#### AIM
Copy the entries below from the first line through the line holding "pyautogui.click(x=717, y=1002)", inclusive, with the requests kept unchanged. Offset every coordinate in the answers by -122.

(Recorded data)
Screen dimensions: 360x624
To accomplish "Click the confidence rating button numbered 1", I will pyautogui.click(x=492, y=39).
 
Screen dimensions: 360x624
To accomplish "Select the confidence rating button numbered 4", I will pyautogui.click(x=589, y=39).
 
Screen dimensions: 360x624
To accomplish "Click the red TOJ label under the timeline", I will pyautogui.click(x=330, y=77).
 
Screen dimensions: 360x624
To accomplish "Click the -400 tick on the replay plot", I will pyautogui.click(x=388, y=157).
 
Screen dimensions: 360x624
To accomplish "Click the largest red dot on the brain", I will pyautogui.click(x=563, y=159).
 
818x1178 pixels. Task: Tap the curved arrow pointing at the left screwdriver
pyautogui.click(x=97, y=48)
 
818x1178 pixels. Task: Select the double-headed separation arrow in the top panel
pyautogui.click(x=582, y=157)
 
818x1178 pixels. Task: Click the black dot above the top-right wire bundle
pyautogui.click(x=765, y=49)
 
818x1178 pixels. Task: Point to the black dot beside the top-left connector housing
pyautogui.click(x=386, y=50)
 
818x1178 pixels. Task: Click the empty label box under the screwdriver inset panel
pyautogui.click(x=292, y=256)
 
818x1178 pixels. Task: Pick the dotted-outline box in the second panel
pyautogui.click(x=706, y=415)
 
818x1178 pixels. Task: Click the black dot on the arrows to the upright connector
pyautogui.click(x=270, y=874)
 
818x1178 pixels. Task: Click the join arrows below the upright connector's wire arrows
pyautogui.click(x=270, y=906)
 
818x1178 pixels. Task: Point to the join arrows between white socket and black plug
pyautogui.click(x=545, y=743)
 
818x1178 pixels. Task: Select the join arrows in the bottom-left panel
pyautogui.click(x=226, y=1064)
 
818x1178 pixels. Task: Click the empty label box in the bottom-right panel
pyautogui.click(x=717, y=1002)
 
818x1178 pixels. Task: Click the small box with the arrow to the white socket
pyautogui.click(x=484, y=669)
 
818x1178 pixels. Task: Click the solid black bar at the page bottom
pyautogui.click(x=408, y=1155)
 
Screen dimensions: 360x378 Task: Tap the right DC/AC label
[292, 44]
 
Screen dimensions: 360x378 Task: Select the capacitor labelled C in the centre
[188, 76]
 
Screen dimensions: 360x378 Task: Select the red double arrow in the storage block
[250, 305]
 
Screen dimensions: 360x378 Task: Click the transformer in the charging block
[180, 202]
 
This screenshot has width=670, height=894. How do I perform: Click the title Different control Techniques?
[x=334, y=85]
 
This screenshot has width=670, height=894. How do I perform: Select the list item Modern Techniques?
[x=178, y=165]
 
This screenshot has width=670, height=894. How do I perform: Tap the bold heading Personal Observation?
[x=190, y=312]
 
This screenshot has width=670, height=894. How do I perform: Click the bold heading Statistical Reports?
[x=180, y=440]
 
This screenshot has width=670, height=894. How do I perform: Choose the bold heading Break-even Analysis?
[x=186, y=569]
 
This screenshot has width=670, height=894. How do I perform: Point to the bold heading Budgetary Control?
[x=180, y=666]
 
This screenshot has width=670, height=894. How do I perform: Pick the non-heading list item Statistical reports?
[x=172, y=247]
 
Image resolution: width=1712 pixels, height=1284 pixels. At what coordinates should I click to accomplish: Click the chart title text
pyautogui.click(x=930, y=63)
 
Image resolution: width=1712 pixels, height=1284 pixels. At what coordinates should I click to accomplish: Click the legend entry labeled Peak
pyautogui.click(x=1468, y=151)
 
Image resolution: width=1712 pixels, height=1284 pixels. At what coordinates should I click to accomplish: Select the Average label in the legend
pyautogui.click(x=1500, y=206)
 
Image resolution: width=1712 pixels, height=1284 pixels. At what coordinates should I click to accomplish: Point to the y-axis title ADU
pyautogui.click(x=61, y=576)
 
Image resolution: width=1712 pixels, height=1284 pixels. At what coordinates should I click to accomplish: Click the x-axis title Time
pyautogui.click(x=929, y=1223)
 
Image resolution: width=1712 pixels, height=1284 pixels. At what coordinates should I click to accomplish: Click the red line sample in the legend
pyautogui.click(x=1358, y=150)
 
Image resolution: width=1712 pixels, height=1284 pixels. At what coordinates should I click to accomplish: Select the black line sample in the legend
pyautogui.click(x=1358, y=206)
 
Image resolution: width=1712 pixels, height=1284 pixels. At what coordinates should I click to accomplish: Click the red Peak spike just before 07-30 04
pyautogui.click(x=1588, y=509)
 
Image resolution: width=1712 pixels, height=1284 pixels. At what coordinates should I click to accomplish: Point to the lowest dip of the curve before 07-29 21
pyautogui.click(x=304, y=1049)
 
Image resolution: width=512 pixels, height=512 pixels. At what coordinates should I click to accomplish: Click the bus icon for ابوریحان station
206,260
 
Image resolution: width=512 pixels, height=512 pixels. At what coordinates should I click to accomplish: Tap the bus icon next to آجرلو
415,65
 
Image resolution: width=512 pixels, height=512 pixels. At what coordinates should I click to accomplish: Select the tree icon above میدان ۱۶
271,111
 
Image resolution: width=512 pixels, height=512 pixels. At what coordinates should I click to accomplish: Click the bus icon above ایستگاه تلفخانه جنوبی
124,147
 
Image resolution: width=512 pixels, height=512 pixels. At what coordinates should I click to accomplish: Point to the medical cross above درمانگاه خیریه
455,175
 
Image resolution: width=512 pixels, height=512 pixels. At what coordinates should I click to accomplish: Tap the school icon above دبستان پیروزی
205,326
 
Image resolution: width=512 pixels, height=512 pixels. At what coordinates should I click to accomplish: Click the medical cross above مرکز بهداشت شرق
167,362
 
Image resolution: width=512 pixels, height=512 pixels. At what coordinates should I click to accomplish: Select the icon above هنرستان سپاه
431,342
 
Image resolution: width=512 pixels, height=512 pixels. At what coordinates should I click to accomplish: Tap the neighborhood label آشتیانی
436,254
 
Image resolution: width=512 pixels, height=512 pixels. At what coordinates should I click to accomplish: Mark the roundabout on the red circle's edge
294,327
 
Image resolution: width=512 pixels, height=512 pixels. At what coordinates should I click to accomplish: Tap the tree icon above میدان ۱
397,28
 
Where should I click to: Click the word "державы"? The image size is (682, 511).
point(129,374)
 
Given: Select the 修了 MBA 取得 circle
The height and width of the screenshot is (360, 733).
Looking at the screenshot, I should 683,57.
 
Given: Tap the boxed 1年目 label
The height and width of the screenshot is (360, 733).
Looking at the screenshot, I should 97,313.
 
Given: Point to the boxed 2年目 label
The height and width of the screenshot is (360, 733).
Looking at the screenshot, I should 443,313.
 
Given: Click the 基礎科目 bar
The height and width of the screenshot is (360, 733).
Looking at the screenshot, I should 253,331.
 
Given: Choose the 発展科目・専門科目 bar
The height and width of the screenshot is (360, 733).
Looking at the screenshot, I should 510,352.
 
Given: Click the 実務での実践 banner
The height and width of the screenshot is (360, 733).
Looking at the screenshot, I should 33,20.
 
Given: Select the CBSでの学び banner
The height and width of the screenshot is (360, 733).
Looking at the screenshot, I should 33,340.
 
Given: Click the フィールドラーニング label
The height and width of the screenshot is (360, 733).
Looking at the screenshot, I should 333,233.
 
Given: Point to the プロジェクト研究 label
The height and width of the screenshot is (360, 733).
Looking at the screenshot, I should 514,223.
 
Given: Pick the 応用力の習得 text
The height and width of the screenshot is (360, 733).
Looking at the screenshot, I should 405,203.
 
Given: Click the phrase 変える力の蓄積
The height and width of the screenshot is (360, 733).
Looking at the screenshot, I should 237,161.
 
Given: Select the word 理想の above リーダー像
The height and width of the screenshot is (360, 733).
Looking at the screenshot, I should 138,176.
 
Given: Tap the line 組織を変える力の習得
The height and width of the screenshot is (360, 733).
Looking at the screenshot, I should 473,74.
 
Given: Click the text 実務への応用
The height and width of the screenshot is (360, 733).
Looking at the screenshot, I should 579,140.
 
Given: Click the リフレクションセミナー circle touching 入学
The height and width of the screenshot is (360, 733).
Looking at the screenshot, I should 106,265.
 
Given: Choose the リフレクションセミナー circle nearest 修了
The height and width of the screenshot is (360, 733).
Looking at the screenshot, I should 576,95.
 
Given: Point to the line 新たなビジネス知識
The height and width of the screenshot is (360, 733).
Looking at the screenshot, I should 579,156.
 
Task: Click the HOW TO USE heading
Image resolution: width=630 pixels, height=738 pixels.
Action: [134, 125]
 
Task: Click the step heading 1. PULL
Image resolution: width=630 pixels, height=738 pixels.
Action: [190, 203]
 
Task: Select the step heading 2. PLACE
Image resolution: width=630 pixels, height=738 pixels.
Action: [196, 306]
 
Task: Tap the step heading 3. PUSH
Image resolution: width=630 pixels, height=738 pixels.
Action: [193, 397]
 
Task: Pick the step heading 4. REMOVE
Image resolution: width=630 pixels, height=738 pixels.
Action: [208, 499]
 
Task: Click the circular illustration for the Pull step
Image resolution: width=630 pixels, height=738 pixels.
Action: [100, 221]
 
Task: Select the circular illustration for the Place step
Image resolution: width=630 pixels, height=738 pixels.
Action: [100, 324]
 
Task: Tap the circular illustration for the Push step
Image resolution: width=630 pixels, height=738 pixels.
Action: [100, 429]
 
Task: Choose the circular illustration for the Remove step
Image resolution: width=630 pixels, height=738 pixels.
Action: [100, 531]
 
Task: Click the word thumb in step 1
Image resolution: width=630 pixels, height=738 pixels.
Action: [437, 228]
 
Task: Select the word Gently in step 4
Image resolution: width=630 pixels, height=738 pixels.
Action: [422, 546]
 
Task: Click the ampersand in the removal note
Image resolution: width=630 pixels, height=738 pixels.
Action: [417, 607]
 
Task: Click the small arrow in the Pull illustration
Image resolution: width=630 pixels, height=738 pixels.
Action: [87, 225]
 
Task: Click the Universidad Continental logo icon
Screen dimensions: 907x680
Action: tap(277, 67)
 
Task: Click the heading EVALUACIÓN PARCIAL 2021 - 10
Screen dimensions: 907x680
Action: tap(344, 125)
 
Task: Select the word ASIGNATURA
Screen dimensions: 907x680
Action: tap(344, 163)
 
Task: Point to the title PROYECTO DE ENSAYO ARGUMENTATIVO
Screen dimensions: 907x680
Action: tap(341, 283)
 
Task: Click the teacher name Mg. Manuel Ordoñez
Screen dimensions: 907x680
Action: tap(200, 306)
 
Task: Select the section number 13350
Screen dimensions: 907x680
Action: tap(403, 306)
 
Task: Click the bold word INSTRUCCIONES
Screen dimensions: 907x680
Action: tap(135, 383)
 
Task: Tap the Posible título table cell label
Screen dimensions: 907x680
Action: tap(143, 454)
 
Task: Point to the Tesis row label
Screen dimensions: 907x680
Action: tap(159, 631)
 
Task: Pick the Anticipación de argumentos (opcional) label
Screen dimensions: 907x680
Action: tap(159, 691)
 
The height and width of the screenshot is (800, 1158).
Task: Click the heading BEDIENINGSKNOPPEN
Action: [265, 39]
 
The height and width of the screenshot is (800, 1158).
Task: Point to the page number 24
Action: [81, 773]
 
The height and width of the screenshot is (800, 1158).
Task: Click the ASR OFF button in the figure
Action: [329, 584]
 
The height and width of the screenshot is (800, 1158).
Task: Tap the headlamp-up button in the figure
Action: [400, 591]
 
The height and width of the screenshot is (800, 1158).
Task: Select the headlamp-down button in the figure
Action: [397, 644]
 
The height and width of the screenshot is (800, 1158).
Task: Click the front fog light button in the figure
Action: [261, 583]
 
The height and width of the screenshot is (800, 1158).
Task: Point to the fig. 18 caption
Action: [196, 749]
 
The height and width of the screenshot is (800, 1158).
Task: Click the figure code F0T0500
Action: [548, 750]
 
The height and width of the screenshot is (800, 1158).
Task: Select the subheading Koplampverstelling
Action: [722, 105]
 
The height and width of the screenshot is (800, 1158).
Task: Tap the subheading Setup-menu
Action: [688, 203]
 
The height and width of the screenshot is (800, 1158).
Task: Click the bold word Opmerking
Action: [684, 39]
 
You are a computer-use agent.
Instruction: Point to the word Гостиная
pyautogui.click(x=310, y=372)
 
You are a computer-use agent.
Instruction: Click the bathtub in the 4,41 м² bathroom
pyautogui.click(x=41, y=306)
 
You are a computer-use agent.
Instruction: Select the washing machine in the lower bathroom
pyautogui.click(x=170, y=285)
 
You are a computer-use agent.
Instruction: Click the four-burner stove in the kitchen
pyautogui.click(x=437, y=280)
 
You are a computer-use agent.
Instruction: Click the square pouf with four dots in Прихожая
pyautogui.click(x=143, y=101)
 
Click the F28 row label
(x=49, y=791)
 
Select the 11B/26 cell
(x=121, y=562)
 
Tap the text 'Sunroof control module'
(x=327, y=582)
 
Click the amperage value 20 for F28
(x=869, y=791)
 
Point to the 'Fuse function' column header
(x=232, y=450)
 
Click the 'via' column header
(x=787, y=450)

#### RESPONSE
Screen dimensions: 360x624
To accomplish "Click the confidence rating button numbered 1", I will pyautogui.click(x=370, y=-83).
 
Screen dimensions: 360x624
To accomplish "Select the confidence rating button numbered 4", I will pyautogui.click(x=467, y=-83).
 
Screen dimensions: 360x624
To accomplish "Click the red TOJ label under the timeline", I will pyautogui.click(x=208, y=-45).
 
Screen dimensions: 360x624
To accomplish "Click the -400 tick on the replay plot", I will pyautogui.click(x=266, y=35).
 
Screen dimensions: 360x624
To accomplish "Click the largest red dot on the brain", I will pyautogui.click(x=441, y=37).
 
818x1178 pixels. Task: Tap the curved arrow pointing at the left screwdriver
pyautogui.click(x=-25, y=-74)
 
818x1178 pixels. Task: Select the double-headed separation arrow in the top panel
pyautogui.click(x=460, y=35)
 
818x1178 pixels. Task: Click the black dot above the top-right wire bundle
pyautogui.click(x=643, y=-73)
 
818x1178 pixels. Task: Point to the black dot beside the top-left connector housing
pyautogui.click(x=264, y=-72)
 
818x1178 pixels. Task: Click the empty label box under the screwdriver inset panel
pyautogui.click(x=170, y=134)
 
818x1178 pixels. Task: Pick the dotted-outline box in the second panel
pyautogui.click(x=584, y=293)
 
818x1178 pixels. Task: Click the black dot on the arrows to the upright connector
pyautogui.click(x=148, y=752)
 
818x1178 pixels. Task: Click the join arrows below the upright connector's wire arrows
pyautogui.click(x=148, y=784)
 
818x1178 pixels. Task: Point to the join arrows between white socket and black plug
pyautogui.click(x=423, y=621)
 
818x1178 pixels. Task: Select the join arrows in the bottom-left panel
pyautogui.click(x=104, y=942)
 
818x1178 pixels. Task: Click the empty label box in the bottom-right panel
pyautogui.click(x=595, y=880)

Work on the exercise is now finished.